Task requirements →
Reproduce the entries below word for word, starting with the line that contains "Click the green Positive circle in legend" and going on through the line that contains "click(198, 58)", both included.

Input material →
________________________________________

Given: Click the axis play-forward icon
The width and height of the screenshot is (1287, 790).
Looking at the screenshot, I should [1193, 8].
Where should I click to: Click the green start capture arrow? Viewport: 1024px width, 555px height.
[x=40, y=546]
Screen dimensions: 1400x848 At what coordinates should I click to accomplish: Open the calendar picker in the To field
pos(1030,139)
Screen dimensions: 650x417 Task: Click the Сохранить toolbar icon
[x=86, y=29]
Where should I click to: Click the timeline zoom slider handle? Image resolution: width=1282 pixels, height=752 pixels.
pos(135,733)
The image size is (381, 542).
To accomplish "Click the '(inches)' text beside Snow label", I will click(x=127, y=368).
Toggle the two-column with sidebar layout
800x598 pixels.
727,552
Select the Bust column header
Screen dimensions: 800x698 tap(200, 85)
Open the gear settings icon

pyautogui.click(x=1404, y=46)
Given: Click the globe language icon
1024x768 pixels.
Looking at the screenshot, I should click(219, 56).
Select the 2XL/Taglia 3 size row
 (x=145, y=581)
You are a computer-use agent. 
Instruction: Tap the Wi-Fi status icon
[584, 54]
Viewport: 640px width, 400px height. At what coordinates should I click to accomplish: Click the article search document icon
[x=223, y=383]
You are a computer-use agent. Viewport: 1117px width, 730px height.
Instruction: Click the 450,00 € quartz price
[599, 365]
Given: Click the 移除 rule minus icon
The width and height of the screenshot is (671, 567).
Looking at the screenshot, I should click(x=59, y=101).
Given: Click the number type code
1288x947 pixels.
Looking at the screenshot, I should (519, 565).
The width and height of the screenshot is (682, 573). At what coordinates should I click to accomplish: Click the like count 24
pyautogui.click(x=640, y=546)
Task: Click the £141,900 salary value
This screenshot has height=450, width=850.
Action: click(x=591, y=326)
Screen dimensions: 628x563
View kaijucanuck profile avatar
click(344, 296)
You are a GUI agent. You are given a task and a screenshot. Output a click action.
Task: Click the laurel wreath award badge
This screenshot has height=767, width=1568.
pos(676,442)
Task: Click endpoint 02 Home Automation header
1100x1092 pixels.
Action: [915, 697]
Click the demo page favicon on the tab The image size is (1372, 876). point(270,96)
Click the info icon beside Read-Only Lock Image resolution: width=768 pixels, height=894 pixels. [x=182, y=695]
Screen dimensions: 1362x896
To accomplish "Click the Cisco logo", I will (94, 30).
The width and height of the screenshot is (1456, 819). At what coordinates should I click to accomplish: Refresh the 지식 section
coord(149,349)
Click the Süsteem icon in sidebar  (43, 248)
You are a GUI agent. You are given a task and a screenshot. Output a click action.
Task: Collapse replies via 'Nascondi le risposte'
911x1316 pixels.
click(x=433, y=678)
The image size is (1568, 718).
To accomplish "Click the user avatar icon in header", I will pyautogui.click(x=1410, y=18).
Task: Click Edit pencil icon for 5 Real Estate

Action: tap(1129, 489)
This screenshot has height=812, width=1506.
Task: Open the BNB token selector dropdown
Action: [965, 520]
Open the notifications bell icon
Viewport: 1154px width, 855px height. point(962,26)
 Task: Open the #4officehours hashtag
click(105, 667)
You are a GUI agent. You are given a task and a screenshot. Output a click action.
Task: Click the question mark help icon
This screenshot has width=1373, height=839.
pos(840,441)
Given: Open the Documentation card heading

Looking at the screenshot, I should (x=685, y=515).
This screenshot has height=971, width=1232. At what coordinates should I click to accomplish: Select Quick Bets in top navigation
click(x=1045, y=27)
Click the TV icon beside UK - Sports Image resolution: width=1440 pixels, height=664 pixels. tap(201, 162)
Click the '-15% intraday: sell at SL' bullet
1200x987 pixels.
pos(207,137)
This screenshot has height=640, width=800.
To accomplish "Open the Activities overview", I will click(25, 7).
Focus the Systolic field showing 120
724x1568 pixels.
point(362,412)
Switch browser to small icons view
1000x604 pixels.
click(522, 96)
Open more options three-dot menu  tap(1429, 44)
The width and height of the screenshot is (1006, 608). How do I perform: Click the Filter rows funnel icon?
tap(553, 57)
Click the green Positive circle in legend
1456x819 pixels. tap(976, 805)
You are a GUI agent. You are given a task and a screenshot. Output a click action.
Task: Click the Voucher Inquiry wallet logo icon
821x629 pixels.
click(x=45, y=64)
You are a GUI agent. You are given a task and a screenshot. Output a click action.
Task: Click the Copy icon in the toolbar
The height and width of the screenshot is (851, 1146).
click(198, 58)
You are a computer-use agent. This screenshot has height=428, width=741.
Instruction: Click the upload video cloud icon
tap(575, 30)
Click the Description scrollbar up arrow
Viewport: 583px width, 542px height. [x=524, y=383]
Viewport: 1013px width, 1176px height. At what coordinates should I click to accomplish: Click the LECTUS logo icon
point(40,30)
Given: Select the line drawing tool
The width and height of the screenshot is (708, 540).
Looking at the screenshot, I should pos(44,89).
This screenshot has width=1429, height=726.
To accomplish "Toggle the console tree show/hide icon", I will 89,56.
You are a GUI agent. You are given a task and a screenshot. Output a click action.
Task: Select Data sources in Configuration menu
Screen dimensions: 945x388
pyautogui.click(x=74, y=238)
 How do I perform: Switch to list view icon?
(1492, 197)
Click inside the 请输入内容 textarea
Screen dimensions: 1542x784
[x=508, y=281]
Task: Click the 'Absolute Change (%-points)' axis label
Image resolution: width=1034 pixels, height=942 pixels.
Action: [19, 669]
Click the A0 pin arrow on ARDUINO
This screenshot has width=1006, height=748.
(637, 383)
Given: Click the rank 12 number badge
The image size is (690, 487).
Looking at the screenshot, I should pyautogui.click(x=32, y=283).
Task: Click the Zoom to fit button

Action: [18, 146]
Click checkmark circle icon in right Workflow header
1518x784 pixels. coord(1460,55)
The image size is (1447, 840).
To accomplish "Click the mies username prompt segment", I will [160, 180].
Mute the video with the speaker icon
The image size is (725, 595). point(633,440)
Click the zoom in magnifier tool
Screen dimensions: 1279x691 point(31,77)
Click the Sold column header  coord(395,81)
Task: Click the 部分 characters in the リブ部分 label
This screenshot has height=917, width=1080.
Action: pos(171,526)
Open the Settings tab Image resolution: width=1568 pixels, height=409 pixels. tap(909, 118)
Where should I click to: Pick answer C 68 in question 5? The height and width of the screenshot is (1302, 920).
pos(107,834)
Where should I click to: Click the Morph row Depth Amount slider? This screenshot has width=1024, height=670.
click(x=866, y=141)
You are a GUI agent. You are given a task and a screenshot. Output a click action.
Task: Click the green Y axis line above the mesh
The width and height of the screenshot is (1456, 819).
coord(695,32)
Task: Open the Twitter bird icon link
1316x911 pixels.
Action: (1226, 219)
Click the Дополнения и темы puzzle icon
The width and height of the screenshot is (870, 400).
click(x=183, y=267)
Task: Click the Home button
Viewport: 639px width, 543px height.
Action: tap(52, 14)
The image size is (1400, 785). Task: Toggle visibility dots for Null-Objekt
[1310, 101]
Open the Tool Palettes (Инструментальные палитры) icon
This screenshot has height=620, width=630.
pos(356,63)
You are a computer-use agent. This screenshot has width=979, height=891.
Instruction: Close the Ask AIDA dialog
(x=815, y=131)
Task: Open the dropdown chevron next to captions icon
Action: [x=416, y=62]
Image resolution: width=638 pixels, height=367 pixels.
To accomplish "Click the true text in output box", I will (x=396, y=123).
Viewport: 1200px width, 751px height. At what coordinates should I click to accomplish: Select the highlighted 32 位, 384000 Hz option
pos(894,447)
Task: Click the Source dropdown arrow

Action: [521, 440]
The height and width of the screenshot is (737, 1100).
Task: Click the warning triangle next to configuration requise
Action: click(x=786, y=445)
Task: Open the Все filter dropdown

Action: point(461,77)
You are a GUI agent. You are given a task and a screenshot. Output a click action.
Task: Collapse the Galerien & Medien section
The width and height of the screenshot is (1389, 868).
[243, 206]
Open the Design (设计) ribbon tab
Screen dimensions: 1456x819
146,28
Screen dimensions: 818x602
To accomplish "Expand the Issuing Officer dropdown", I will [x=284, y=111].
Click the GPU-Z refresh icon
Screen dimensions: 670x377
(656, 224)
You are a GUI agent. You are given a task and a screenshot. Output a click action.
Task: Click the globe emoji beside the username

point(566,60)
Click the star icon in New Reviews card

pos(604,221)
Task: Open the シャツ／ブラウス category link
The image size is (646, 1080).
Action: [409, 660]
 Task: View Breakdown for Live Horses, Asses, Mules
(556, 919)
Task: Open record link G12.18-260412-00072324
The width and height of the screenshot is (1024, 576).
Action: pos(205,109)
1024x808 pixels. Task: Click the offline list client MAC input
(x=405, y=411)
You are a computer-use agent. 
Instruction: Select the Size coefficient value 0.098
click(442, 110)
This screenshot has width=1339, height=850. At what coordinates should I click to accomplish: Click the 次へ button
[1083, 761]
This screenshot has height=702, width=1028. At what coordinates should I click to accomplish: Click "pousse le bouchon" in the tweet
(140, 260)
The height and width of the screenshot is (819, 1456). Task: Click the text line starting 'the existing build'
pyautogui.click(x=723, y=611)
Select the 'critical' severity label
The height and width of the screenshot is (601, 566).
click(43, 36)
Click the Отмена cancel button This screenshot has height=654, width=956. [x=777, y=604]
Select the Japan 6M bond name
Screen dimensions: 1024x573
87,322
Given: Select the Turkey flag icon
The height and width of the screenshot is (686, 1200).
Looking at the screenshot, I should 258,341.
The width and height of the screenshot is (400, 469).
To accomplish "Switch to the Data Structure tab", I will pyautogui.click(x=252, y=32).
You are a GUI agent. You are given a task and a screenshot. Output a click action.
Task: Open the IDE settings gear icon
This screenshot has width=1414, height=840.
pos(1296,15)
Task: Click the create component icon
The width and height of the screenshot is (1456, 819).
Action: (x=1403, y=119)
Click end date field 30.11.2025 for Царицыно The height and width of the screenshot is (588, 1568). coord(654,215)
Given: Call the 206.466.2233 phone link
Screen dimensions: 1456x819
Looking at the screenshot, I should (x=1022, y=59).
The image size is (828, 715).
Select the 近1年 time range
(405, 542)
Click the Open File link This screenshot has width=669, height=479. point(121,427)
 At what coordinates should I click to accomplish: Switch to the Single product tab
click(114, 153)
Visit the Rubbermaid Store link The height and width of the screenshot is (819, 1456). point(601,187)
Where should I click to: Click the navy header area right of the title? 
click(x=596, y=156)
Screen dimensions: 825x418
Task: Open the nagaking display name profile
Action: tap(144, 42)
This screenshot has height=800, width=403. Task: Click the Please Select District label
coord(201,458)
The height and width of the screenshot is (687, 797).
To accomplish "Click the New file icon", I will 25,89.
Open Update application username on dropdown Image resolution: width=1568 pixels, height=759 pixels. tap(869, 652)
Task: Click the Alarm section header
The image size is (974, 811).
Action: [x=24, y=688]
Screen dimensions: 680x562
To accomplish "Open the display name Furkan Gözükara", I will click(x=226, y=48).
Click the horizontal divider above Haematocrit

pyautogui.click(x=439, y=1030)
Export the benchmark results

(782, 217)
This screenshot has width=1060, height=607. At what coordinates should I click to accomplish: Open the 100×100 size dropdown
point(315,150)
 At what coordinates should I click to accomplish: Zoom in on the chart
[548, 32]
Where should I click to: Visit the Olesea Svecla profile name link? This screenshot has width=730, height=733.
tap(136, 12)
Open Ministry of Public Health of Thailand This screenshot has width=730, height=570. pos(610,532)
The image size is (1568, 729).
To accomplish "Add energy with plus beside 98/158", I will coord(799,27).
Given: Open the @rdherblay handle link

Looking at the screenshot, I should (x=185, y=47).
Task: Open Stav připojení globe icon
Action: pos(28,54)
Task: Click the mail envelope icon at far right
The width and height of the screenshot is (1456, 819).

________________________________________

Answer to this problem →
Click the green Positive circle in legend
1456x819 pixels. tap(976, 805)
You are a GUI agent. You are given a task and a screenshot. Output a click action.
Task: Click the Voucher Inquiry wallet logo icon
821x629 pixels.
click(x=45, y=64)
You are a GUI agent. You are given a task and a screenshot. Output a click action.
Task: Click the Copy icon in the toolbar
The height and width of the screenshot is (851, 1146).
click(198, 58)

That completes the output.